The excited shouts of schoolchildren filled the air May 19 as hundreds of students gathered on Live Oak Waldorf School’s 40-acre campus to celebrate the 36th annual Olympic Pentathlon.

“She’s been giddy about this whole thing,” said Alicia Bardakjian, whose fifth-grade daughter would be participating in the day’s events. “It’s a rite of passage.”

The pentathlon, modeled after the athletic games of ancient Greece, represents the culmination of Waldorf students’ study of ancient cultures in the fifth grade. The very first Waldorf Pentathlon was held at Live Oak in the spring of 1986 and has since been a model for Waldorf schools around the world.

“Since we host this event, it really lives in our hearts,” said Veronica Wetterstrom, Live Oak third-grade teacher.

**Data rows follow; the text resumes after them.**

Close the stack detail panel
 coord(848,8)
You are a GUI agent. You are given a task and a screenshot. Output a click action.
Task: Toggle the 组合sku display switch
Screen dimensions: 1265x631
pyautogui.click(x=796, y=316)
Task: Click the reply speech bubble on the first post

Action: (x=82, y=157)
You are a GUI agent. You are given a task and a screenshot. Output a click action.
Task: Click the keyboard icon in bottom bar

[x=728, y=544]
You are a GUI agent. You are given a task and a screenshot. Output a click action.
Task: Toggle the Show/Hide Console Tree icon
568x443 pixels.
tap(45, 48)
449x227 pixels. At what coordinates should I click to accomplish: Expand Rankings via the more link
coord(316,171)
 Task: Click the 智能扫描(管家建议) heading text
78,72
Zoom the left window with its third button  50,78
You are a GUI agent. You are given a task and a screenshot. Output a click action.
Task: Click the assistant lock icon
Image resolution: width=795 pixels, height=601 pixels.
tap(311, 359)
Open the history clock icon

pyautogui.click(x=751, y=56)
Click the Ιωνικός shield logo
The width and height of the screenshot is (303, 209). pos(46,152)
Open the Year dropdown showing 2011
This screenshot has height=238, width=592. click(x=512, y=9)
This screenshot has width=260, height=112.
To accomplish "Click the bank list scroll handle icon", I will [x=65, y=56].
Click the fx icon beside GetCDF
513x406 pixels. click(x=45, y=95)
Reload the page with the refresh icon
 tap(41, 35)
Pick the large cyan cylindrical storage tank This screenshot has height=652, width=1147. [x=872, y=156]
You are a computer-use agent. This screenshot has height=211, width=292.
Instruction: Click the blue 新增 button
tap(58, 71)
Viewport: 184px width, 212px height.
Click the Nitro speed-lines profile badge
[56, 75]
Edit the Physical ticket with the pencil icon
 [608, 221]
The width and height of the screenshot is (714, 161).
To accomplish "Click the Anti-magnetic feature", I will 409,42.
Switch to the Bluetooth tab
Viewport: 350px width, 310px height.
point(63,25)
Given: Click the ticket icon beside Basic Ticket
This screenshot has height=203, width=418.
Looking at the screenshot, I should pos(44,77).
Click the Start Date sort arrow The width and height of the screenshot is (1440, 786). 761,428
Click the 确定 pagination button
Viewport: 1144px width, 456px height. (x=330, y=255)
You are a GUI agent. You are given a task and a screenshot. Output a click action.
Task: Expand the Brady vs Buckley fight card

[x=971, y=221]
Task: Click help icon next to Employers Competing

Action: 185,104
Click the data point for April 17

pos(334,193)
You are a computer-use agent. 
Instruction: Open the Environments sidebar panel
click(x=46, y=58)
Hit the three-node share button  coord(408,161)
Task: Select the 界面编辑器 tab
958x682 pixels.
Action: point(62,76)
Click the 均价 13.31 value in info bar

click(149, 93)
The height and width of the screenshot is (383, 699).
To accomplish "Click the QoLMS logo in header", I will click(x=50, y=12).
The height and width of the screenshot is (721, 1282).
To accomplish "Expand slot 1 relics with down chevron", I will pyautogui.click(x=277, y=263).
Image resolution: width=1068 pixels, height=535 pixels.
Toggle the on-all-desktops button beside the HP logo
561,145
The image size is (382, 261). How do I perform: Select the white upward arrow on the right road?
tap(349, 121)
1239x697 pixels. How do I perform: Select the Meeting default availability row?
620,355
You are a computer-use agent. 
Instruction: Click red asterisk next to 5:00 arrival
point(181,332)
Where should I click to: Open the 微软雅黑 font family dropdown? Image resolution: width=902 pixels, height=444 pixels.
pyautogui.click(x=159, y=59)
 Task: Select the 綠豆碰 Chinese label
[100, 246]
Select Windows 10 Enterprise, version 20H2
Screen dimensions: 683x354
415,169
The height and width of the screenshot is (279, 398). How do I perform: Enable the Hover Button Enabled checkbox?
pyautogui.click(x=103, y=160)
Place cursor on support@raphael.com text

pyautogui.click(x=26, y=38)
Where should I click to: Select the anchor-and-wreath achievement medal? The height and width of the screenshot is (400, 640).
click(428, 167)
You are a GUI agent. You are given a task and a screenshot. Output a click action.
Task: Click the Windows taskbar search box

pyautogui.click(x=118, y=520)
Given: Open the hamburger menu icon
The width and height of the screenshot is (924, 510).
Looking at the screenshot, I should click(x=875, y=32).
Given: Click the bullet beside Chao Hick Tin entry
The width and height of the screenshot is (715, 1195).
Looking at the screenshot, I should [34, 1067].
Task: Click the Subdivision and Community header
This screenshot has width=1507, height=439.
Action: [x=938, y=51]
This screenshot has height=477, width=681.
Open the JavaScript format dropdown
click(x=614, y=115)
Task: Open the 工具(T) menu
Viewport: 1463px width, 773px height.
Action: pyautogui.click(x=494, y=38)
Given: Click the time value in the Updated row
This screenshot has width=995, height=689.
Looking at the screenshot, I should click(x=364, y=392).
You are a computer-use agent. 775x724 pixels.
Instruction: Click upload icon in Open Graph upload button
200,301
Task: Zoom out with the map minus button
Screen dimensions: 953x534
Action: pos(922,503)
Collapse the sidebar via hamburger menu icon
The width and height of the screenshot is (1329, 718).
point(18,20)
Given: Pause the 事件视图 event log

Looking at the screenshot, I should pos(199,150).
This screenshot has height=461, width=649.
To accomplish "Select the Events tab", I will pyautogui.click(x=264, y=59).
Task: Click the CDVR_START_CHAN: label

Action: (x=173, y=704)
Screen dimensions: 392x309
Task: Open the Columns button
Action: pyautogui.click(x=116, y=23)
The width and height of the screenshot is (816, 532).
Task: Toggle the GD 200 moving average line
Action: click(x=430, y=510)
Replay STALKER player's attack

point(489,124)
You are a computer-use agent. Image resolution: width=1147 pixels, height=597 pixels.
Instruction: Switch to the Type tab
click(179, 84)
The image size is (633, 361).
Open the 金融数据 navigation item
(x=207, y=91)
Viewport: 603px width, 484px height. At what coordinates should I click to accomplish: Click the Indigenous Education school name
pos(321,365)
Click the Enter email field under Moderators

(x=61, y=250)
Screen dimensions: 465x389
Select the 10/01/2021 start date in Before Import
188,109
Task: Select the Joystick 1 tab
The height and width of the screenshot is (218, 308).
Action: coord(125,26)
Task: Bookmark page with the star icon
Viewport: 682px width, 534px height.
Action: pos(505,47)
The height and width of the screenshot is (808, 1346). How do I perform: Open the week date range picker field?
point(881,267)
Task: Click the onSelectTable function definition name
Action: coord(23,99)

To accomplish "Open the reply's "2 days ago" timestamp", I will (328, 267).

Almost 200 fifth-graders from 10 area Waldorf schools (private and charter) came together to participate in events in sprinting, wrestling, long jump, discus, javelin and relay races. Students from the different schools were grouped into Greek city-states to compete, which means spectators weren’t rooting for one school or one student over another.

“It’s not about trophies, it’s about the spirit of competing and good sportsmanship. There are no winners and losers, it’s about rising to the challenge,” Ms. Bardakjian said.

The day began with a gathering in the school’s outdoor amphitheater, where Zeus and his cadre of Greek gods – played by parents and alumni – invited participants to meet the challenges of the games with peace and goodwill, and accepted odes written and performed by the fifth-graders.

“No matter in winning or losing, today will be a victory,” students from Yuba River Charter School announced to Zeus and the assembled crowd of athletes, parents and teachers.

After offering their odes, the fifth-graders made their way to the school’s large central lawn, which was festooned with colorful flags and banners. The Greek gods and goddesses in attendance watched from a nearby tent – their version of Mount Olympus – as the Olympic torch was lit and the games began.

“It is amazing for me to see our school host this big event and promote a healthy spirit of competition, service and dedication to something higher than oneself,” said Live Oak fifth-grade teacher Koronado Apuzen.

With the games in full swing and the field buzzing with hundreds of excited fifth-graders, eight students from different city-states took off running in the first sprint of the day. At the finish line, amidst the cheers of onlookers, they gathered to embrace and congratulate one another on a job well done.